Iconomie

Icône

Les faits de société à travers le prisme de l'économie…

Régimes spéciaux de retraite par l’IFRAP

a période électorale, la mise en place des nouvelles normes comptables internationales IFRS et leurs déficits croissants ont remis la réforme des régimes spéciaux de retraites dans l’actualité. Celui de la SNCF est de loin le plus important.

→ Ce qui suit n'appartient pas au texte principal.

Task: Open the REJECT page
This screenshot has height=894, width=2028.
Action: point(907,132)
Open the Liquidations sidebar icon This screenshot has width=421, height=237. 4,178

Concernant la réforme des retraites des cheminots, sur un plan strictement « réglementaire comptable », la solution mise en place pourrait consister à créer une Caisse de retraite SNCF totalement autonome avec son propre statut juridique, percevant les cotisations, versant les pensions et… gérant le déficit. Cela permettrait « d’évacuer » des comptes de la SNCF les provisions de plus de 100 milliards € dues au titre des engagements de retraites. Cette méthode fait penser aux trois autres utilisées pour cacher les problèmes : la dette de quelque 27 milliards € de la SNCF évacuée vers Réseau Ferré de France (RFF), la dette de la Sécurité Sociale évacuée vers la CADES (caisse d’amortissement de la dette sociale) avec la création de la CRDS, et la fameuse « structure de défaisance » où avaient été parquées les dettes et actifs douteux du Crédit Lyonnais.

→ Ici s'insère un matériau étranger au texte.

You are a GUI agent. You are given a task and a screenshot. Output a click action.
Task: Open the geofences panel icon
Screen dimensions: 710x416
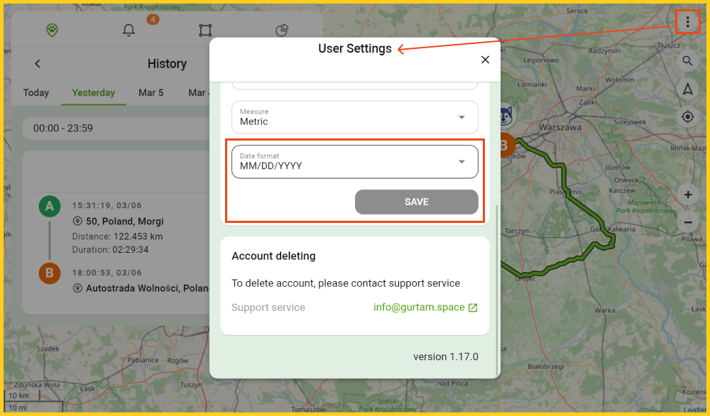pyautogui.click(x=205, y=31)
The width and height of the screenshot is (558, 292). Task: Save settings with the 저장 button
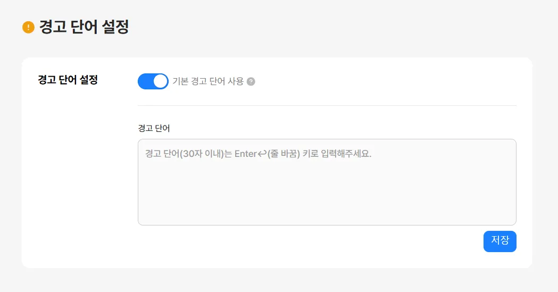point(499,241)
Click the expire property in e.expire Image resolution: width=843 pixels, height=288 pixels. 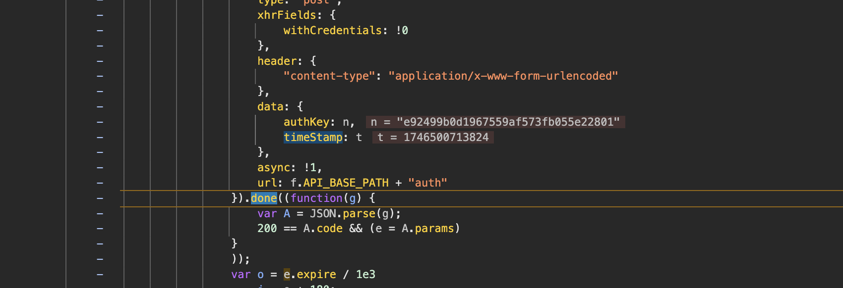pyautogui.click(x=316, y=275)
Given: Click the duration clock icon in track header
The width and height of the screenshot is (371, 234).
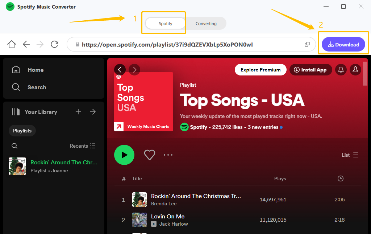Looking at the screenshot, I should 340,178.
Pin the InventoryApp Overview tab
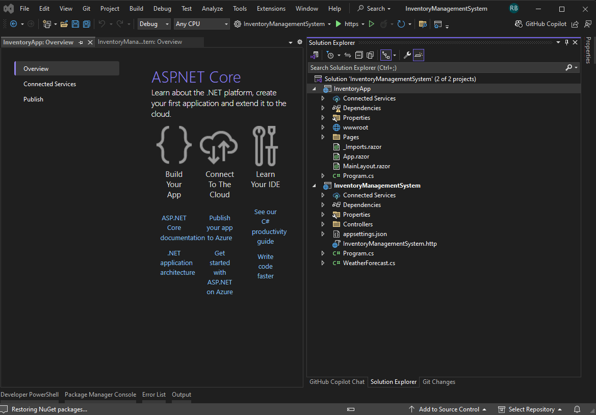596x415 pixels. click(81, 42)
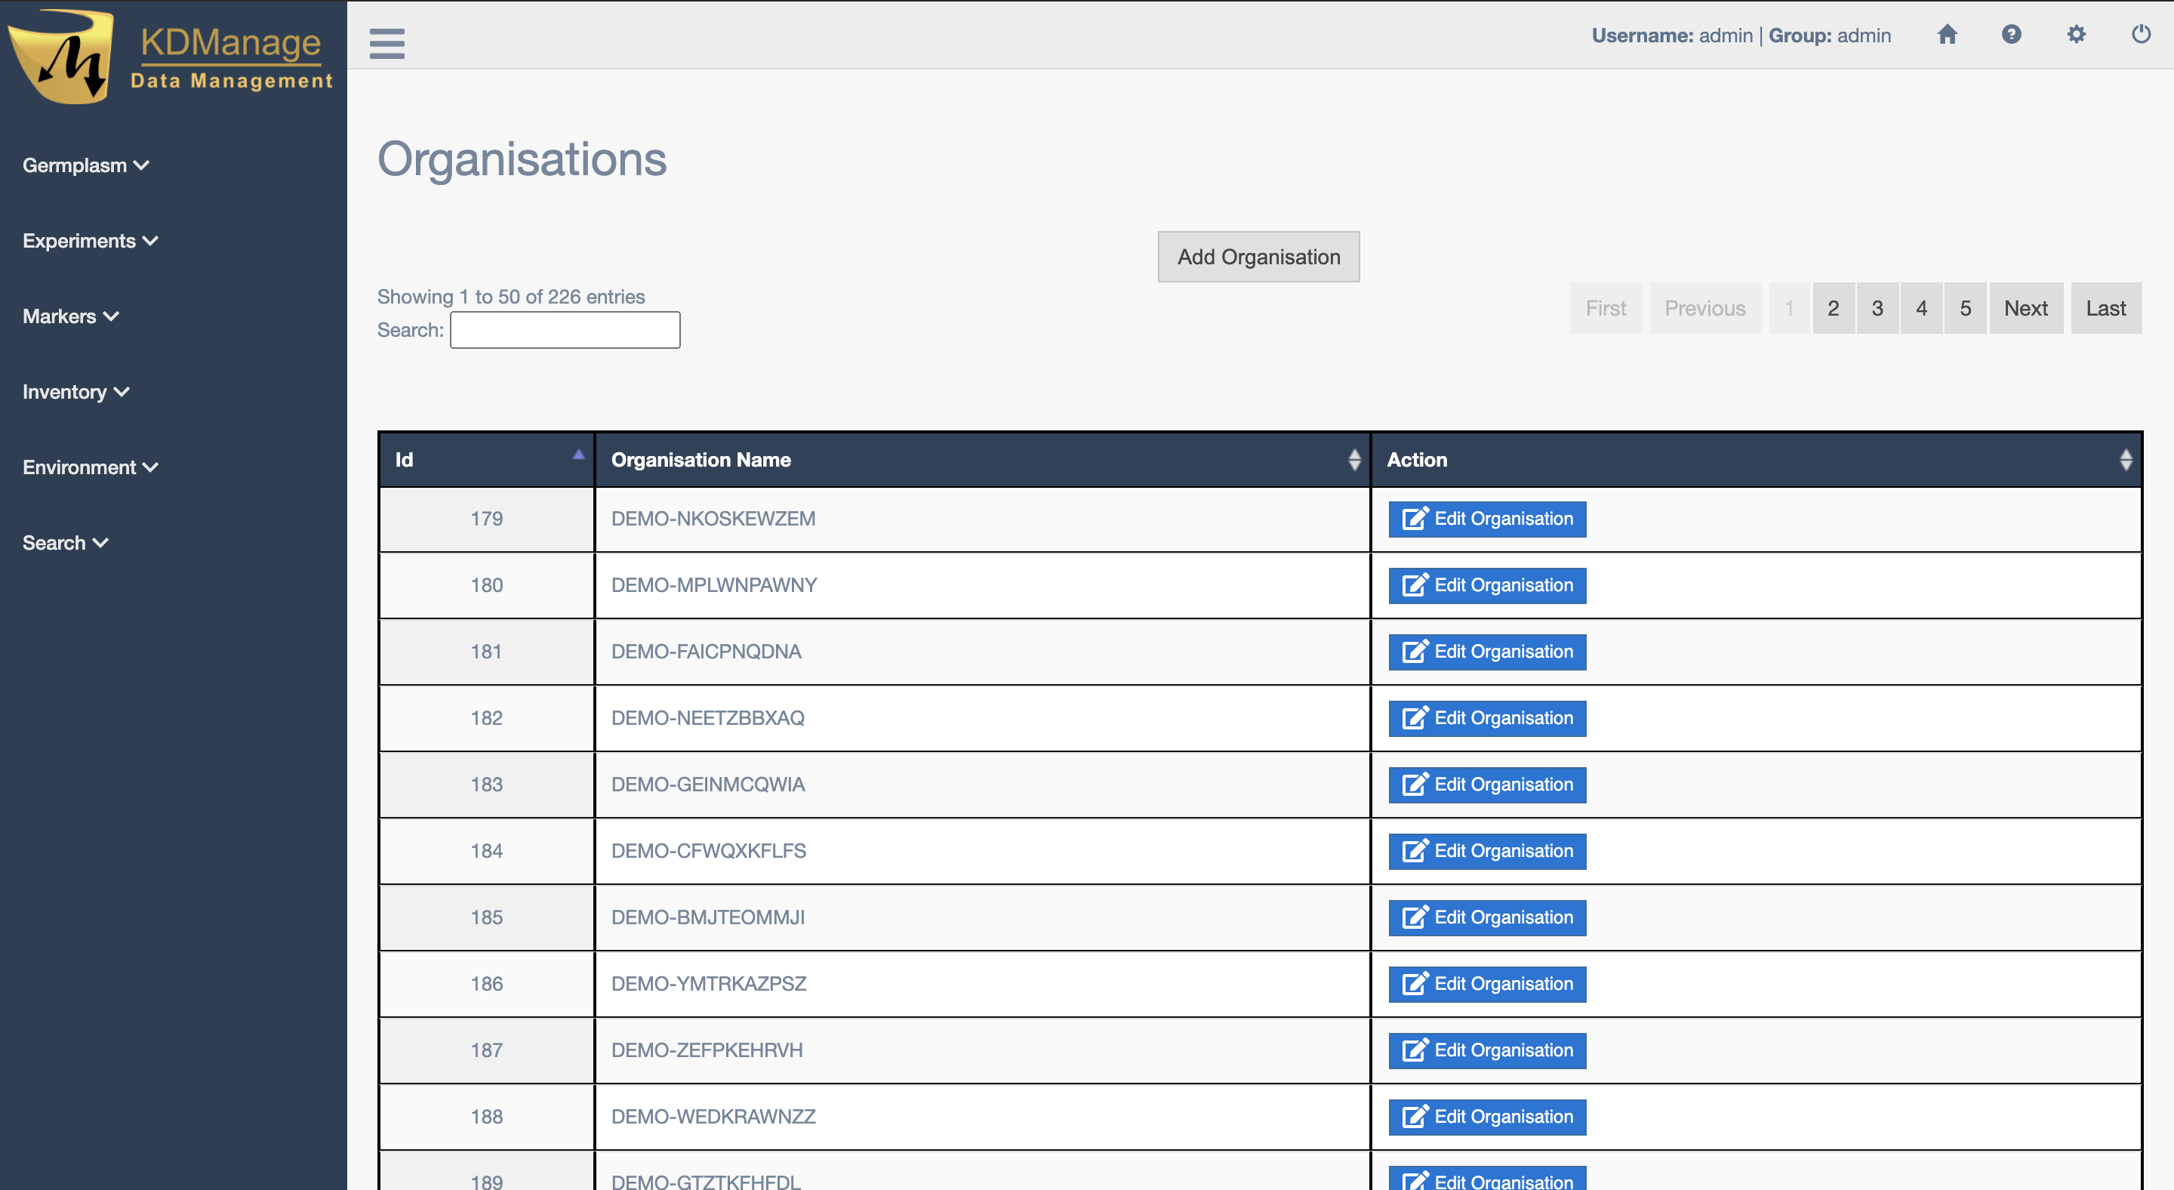Toggle the hamburger sidebar menu icon
This screenshot has width=2174, height=1190.
click(387, 42)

Anne-Marie Idrac, présidente de la SNCF, a tout de suite souligné que cette dette n’était que « purement technique et n’a rien à voir avec les droits, avec le régime lui-même » (1). Pour les autres régimes et pour les Français cela ne sera pas uniquement technique mais très concret car il faudra bien payer un jour ou l’autre ces 100 milliards €. Même quand elle est appliquée à tout un pays, la retraite par répartition n’est pas garantie. Et le pari devient très risqué quand la répartition est limitée à une entreprise. Très avantageuse quand tout va bien (pas de solidarité avec les autres régimes), le système est en faillite dès que le nombre d’adhérents baisse (SNCF) ou si l’entreprise disparaît (Mines). Tous les ans les contribuables français versent une subvention d’équilibre de l’ordre de 2,5 milliards d’€ au régime spécial de la SNCF.

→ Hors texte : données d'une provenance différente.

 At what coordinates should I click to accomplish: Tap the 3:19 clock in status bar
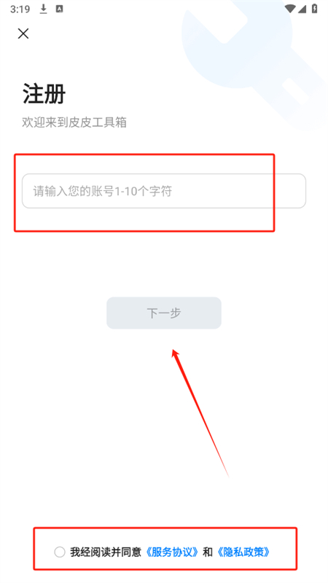point(20,9)
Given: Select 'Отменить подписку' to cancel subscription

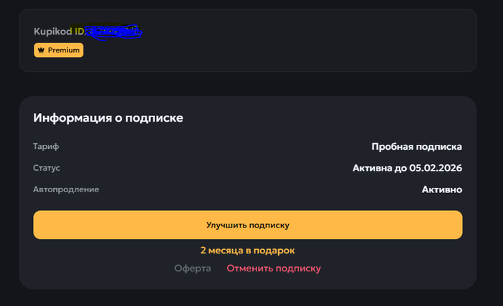Looking at the screenshot, I should [x=274, y=269].
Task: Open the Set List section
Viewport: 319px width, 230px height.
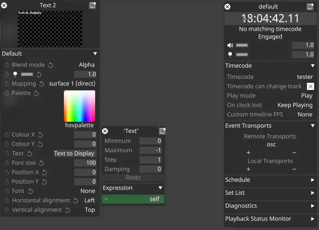Action: click(312, 193)
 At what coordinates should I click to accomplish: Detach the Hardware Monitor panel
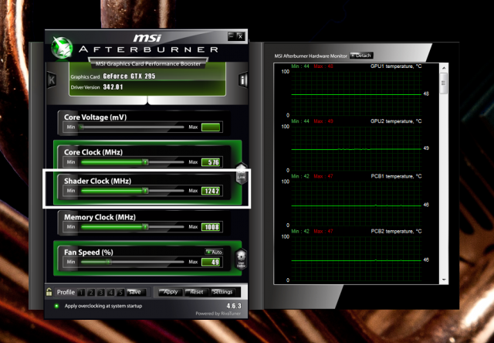(360, 56)
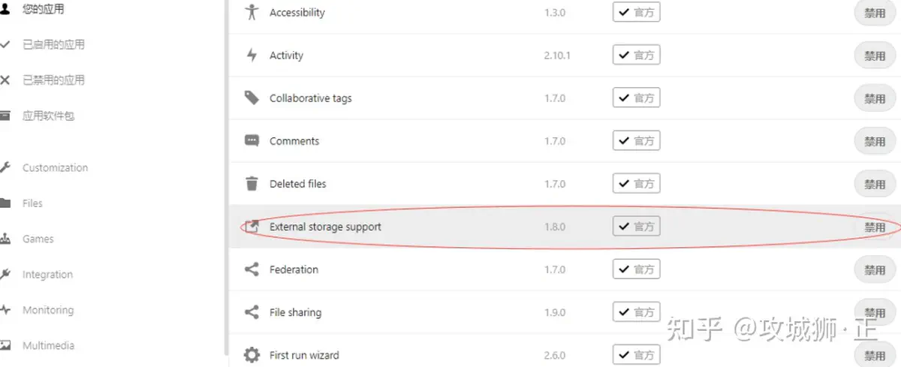The height and width of the screenshot is (367, 901).
Task: Click the Federation share icon
Action: click(252, 269)
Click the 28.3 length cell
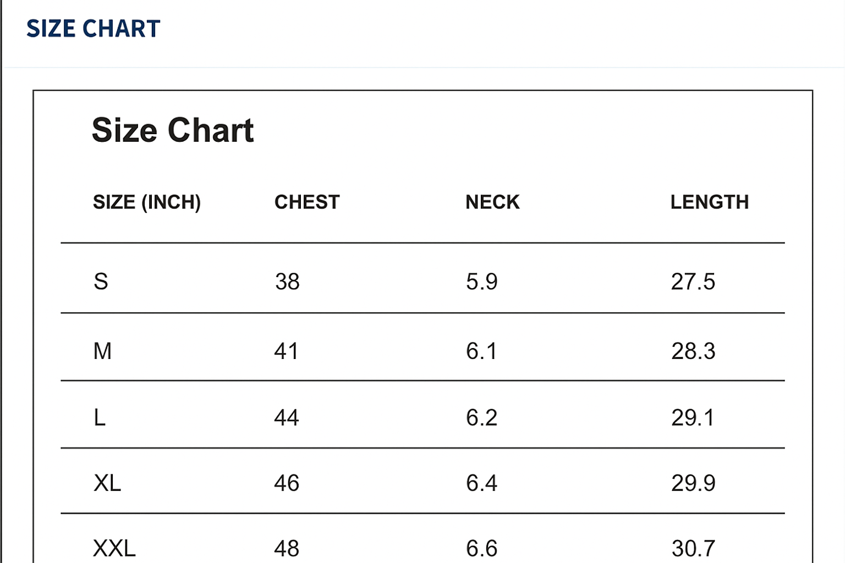 (693, 351)
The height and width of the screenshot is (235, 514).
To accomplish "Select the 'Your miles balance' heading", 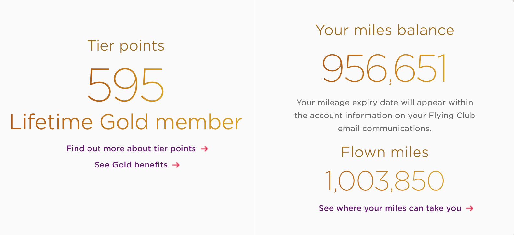I will coord(385,30).
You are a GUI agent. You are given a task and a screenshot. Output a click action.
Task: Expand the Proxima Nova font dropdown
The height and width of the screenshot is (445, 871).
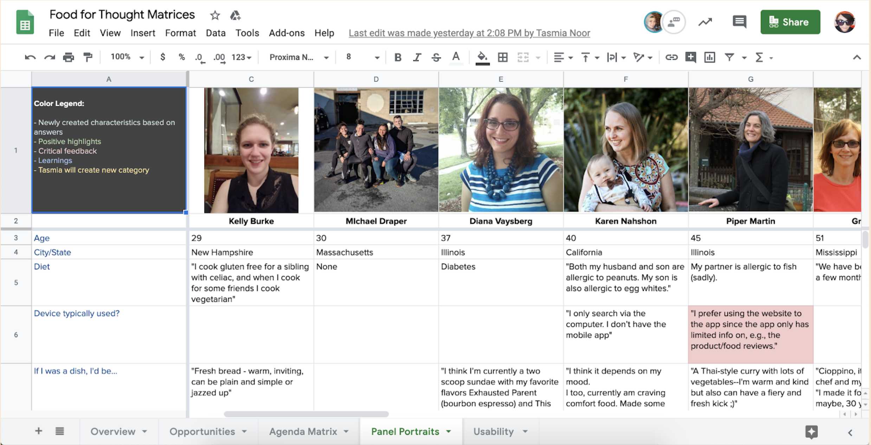click(x=298, y=57)
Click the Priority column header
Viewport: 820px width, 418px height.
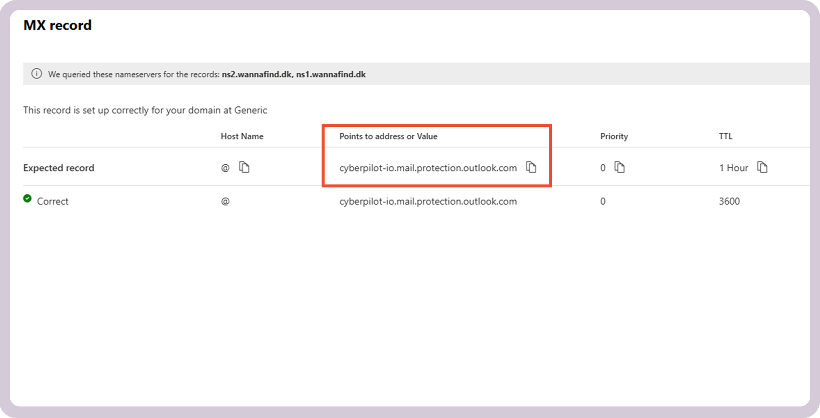coord(614,136)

En retraite en % 2005 SNCF CNAV – Privé
Avant 55 ans 13 0
A 55 ans 74 0
Total à 60 ans 100 69
Entre 61 et 64 ans 11
A 65 ans et plus 20
Sources : rapport sur les régimes spéciaux, Sénateur Dominique Leclerc

A 55 ans, pratiquement tout le monde prend sa retraite

Sur le problème de fond, la réforme des régimes spéciaux et leur alignement sur le secteur privé, tous les candidats à l’élection présidentielle s’y sont déclarés favorables et 84 % des Français la réclament. Les syndicats ont senti le vent venir et la CGT a déjà déclaré que « toute tentative de remise en cause du régime de retraite des cheminots et de ces acquis entraînerait une réaction immédiate des agents avec leur organisation syndicale ». [1]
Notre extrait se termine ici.